From ragweed to pine trees, plant species are quickly climbing the slopes of the Santa Rosa Mountains in California. Since 1977, nine species of plants native to the region have shifted an average of 213 feet up the mountainsides, dying out at lower elevations and flourishing at higher ones as they pace climate change. A new study tracks the change through several surveys.

The results in Proceedings of the National Academy of Sciences USA add to a growing list of such shifts. Previous work, for example, had found similar shifts in French mountain ranges. In contrast to the French study, all types of plants moved in these California mountains—from quick-growing grasses and wildflowers to slower-growing trees.

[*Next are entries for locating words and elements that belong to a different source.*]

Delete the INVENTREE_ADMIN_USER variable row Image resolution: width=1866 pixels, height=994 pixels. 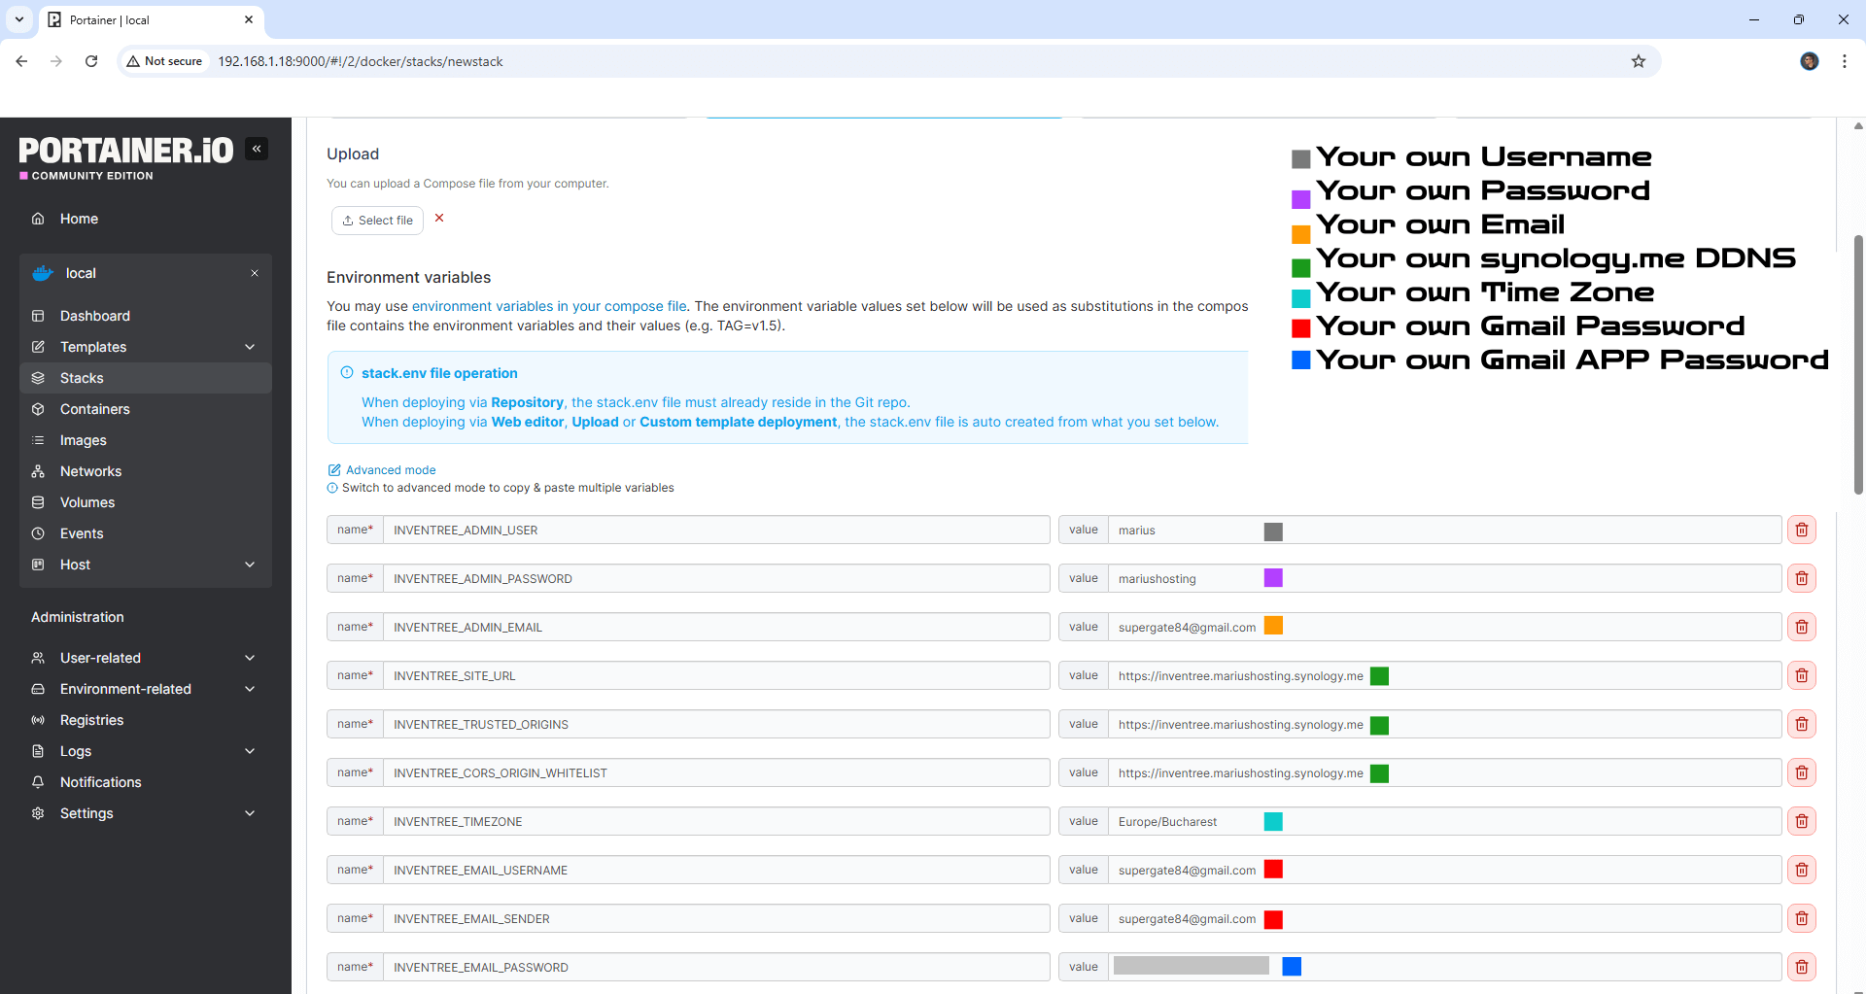click(x=1801, y=531)
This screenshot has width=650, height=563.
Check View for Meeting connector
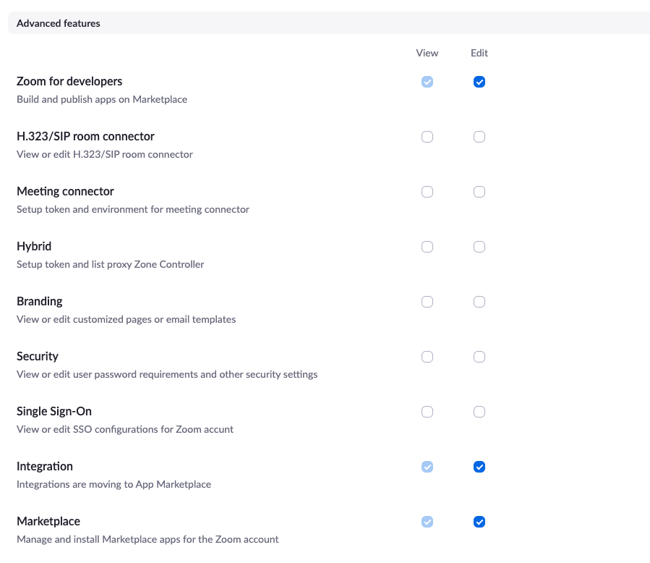click(427, 192)
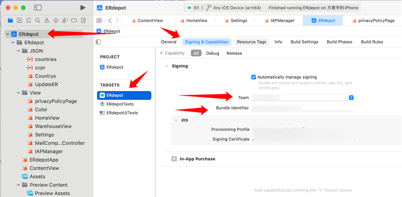Click the related items grid icon
Viewport: 402px width, 197px height.
(99, 20)
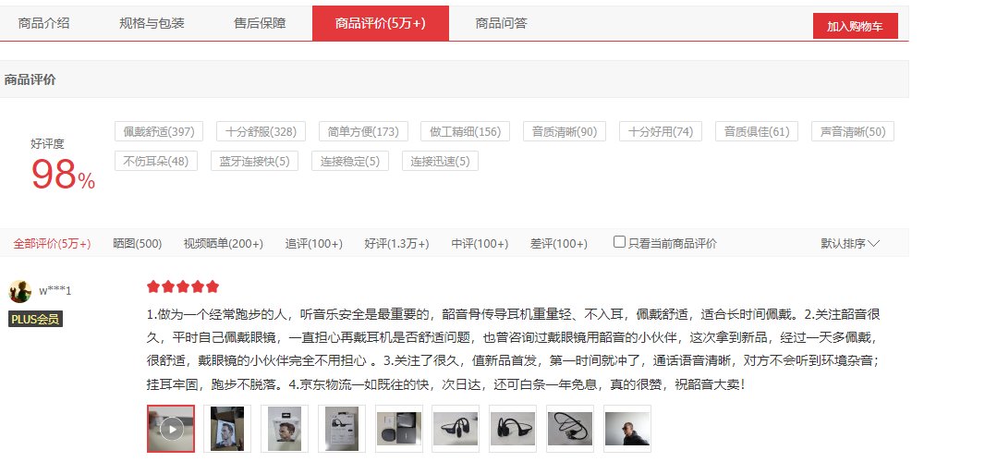Click the five-star rating icons
985x462 pixels.
(x=183, y=286)
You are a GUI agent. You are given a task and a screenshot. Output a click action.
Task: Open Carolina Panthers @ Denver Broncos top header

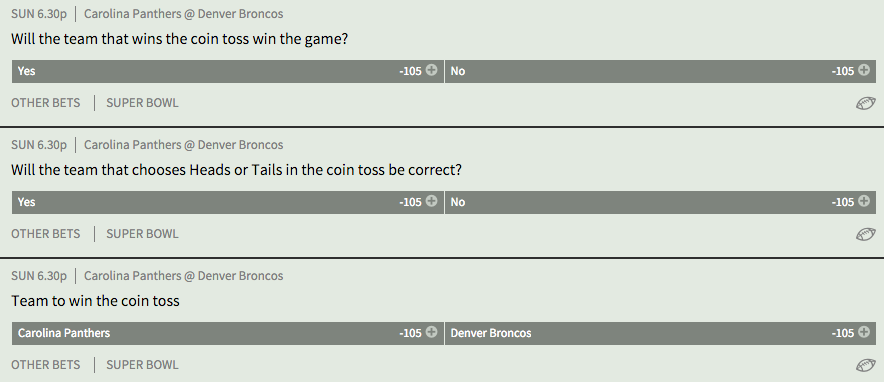coord(184,14)
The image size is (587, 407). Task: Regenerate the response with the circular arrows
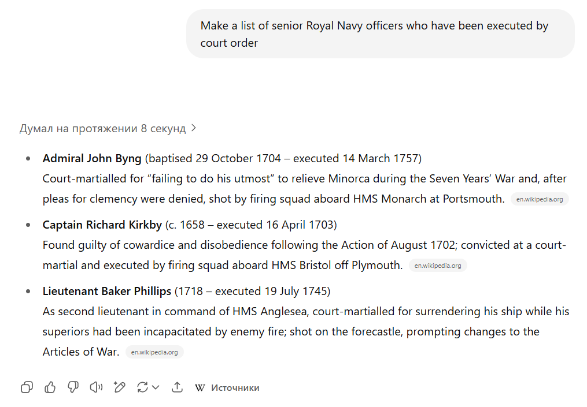[142, 387]
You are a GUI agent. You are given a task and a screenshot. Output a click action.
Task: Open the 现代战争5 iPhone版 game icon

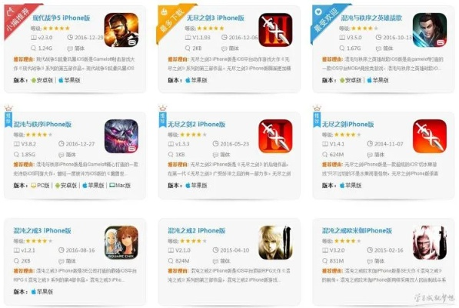(121, 29)
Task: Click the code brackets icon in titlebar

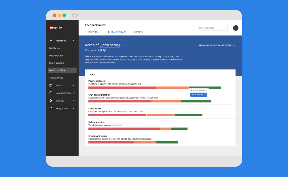Action: pos(75,15)
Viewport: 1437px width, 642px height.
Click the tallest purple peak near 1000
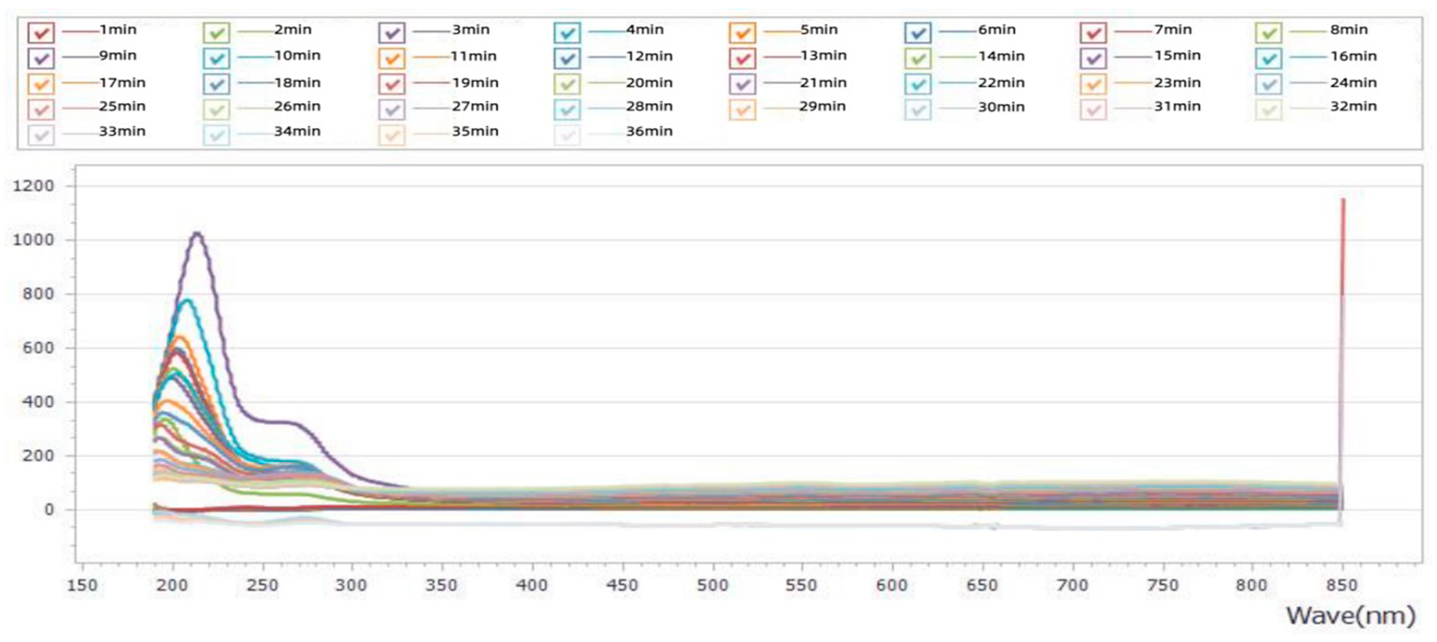197,233
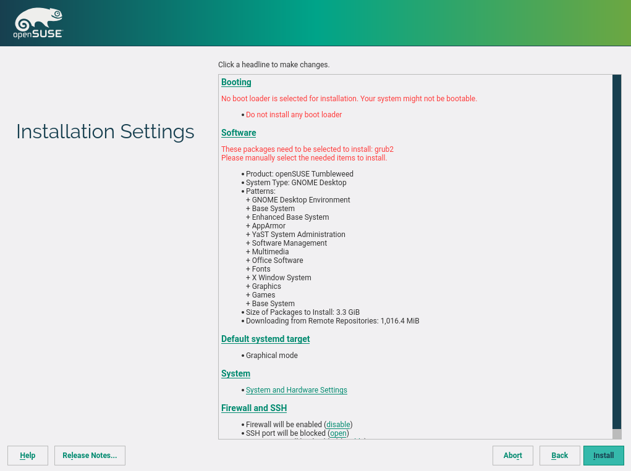Click the openSUSE chameleon logo
The height and width of the screenshot is (471, 631).
point(38,24)
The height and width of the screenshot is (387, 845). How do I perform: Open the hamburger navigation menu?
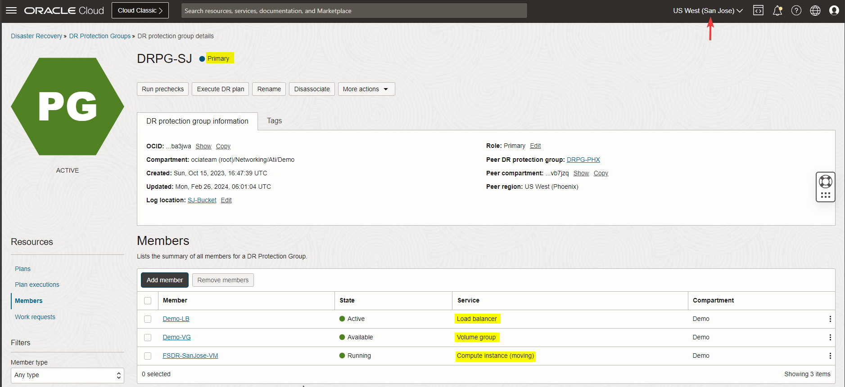(11, 10)
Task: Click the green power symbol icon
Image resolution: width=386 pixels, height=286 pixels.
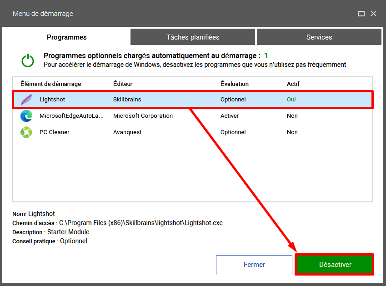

"The only thing that could explain this happening across the entire face of the mountain would be a change in the local climate," said graduate student biologist Anne Kelly, lead author of the study in a press release. Added earth systems scientist and co-author Michael Goulden: "It is clear that ecosystems can respond rather rapidly to climate change."

The plants have faced a local 2 degree Fahrenheit rise in temperature, along with several prolonged droughts in the last 30 years (even though overall precipitation was above the historical average). The idea for the study came from residents of nearby Idyllwild, who thought that climate change might be the reason for the death of white fir, Jeffrey pines and California lilacs at their lowest elevations.